Quatre jours après l'exil du président Ben Ali, un gouvernement dit «d'unité nationale» a été mis sur pied. Cette nouvelle administration, qui accorde une place inédite à l'opposition, ne fait pourtant pas l'unanimité.

La radio avait à peine eu le temps de relayer les noms des membres du gouvernement de transition tunisien, hier, que déjà Sonbol Aziz et ses amis savaient ce qu'ils avaient à faire: braver les règles de l'état d'urgence pour manifester.

Depuis le départ, vendredi, du président Zine el-Abidine Ben Ali, qui a régné sans partage pendant 23 ans, les attroupements de plus de trois personnes sont interdits en Tunisie, où l'armée et la police essaient de rétablir l'ordre. Mais beaucoup de jeunes comme Sonbol Aziz en font peu de cas.
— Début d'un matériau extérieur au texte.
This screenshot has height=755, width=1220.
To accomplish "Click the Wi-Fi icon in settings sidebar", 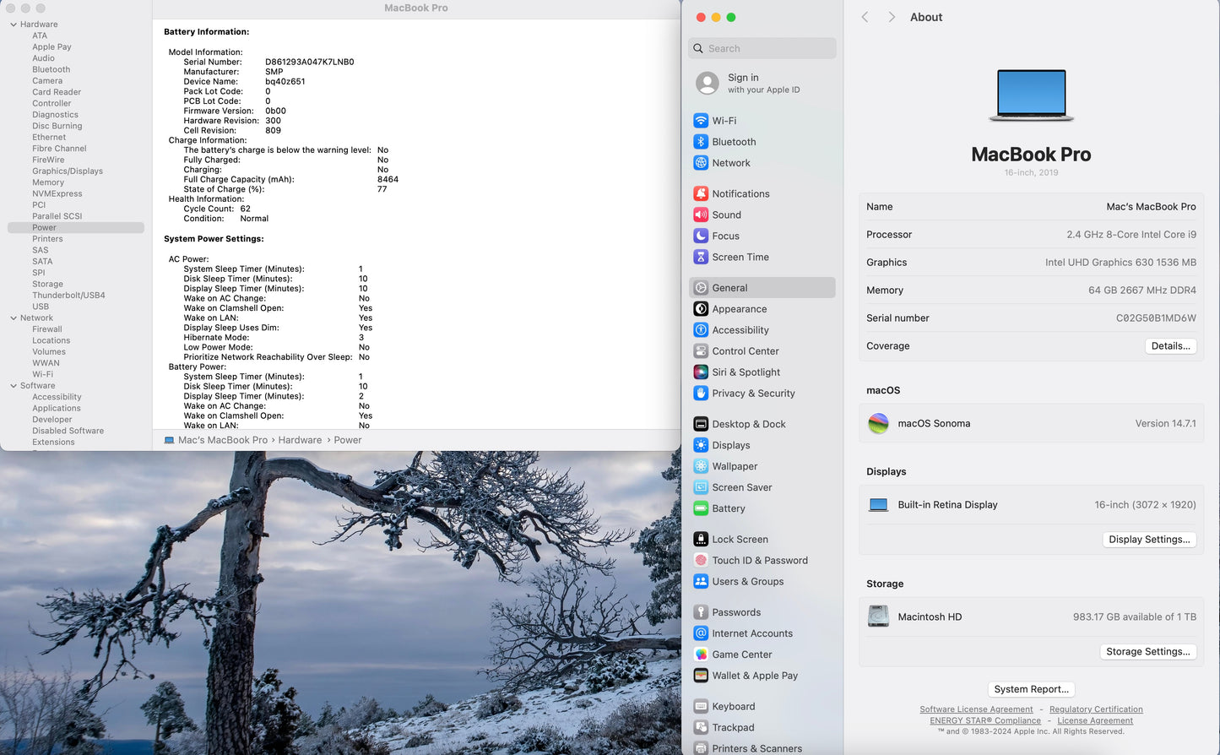I will pos(701,121).
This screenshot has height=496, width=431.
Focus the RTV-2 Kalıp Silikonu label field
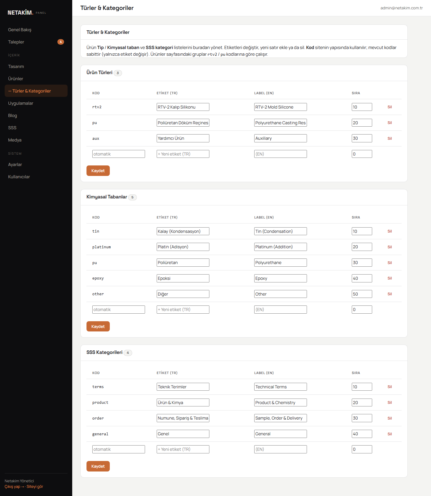pyautogui.click(x=183, y=107)
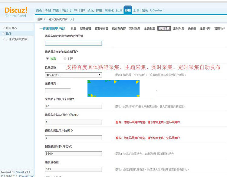
Task: Switch to the 工具 top menu
Action: (x=136, y=10)
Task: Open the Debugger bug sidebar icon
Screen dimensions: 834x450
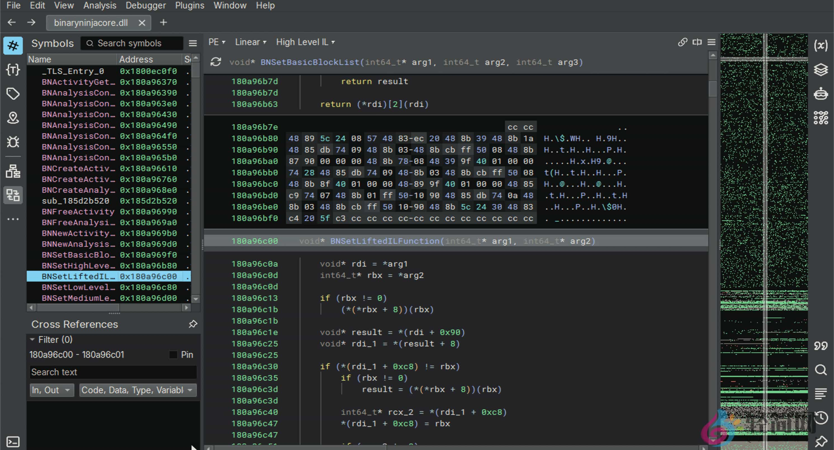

«Plus personne ne nous empêchera de dire ce que nous avons à dire. Et là, ce que nous voulons dire, c'est que, maintenant qu'on a mis (le président) Ben Ali dehors, nous ne voulons plus de son parti non plus», a lancé le jeune homme. Avec une cinquantaine de ses pairs, il a pris part à une manifestation spontanée dans l'artère principale de Kram, en banlieue nord de la capitale.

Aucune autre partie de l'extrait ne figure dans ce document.